Harmon points out that this view is somewhat reinforced in Version 2.0 of the Business Analysis Body of Knowledge (BABoK), in that it basically defines how a Business Analyst should go about defining the business problems that are to be automated.
I have found this traditional role is often an unwitting accomplice for business managers that subscribe to the Magic Bullet Theory of IT. These managers overlook the feasible improvements to processes and procedures that would minimize the costs of developing and providing ongoing support for software and, furthermore, the obedient Business Analyst helps them with the specifications of the gun and to broker the arms deal!
This role of intermediary between the business and IT is not what is needed in the future. Harmon quotes, Thomas Volmering, the SAP Product Manager who coined the term Business Process Expert (BPx):
"As companies focus more on business processes, they will need individuals who can help their organizations with all of the various problems that are joined under the term Business Process Management."Harmon uses the term "Business Process Practitioner" to describe the range of skills needed to address BPM problems and really change the way organisations operate:
- Defining processes, eliminating activities that don't add value and straightening out the flow of the activities.
- Analyzing employee performance, defining jobs and structuring training to support performance.
- Establishing and aligning measurement systems and evaluating how managers plan and control the processes they manage.

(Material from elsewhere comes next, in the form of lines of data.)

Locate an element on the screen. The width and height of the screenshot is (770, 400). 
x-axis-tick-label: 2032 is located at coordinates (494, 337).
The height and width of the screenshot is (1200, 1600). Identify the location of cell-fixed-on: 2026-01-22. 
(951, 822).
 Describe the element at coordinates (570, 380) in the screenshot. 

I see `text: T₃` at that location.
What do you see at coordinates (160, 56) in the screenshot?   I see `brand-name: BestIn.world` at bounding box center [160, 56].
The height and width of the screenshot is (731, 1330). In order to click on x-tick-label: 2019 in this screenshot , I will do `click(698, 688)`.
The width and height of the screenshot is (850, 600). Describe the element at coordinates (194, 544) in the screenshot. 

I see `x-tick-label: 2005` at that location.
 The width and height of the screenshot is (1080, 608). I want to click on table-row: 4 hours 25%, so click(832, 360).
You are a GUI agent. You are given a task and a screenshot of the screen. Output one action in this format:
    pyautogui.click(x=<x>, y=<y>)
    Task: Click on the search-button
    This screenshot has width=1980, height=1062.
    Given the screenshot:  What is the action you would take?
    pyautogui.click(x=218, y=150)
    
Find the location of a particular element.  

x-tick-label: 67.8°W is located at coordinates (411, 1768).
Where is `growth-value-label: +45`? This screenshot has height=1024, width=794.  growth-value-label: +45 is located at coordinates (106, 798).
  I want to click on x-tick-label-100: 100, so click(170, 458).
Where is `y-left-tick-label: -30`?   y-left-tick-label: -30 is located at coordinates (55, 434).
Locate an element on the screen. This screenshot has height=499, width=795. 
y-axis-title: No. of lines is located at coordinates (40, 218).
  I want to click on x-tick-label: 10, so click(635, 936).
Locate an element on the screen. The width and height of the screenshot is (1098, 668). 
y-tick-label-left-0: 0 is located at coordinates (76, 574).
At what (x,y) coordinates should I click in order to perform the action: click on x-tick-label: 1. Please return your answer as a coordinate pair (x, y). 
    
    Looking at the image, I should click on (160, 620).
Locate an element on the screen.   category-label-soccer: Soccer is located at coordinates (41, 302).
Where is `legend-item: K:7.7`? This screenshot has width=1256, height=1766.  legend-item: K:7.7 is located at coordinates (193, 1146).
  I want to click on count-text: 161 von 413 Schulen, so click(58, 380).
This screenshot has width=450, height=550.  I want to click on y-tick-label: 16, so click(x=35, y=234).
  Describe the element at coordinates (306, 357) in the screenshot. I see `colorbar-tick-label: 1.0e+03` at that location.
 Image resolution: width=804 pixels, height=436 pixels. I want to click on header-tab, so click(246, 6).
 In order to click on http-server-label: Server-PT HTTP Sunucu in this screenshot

- Determining how business policies are implemented in business rules.
- Understand why processes work or don't work from the information available, the feedback people get, and the incentives and bonuses that structure employee and managerial behavior.
- Analysing customer needs and the processes customers go through to interact with an organization.
To be effective this role should be located in a Centre of Excellence, apart from the IT function, providing expert advice and support to senior executives and business process owners in shaping value creating processes.
Paul Harmon is Executive Editor and Founder of BPTrends, author of Business Process Change, and participated in the development of the International Institute of Business Analysis'(IIBA) Business Analysis Body of Knowledge (BABoK).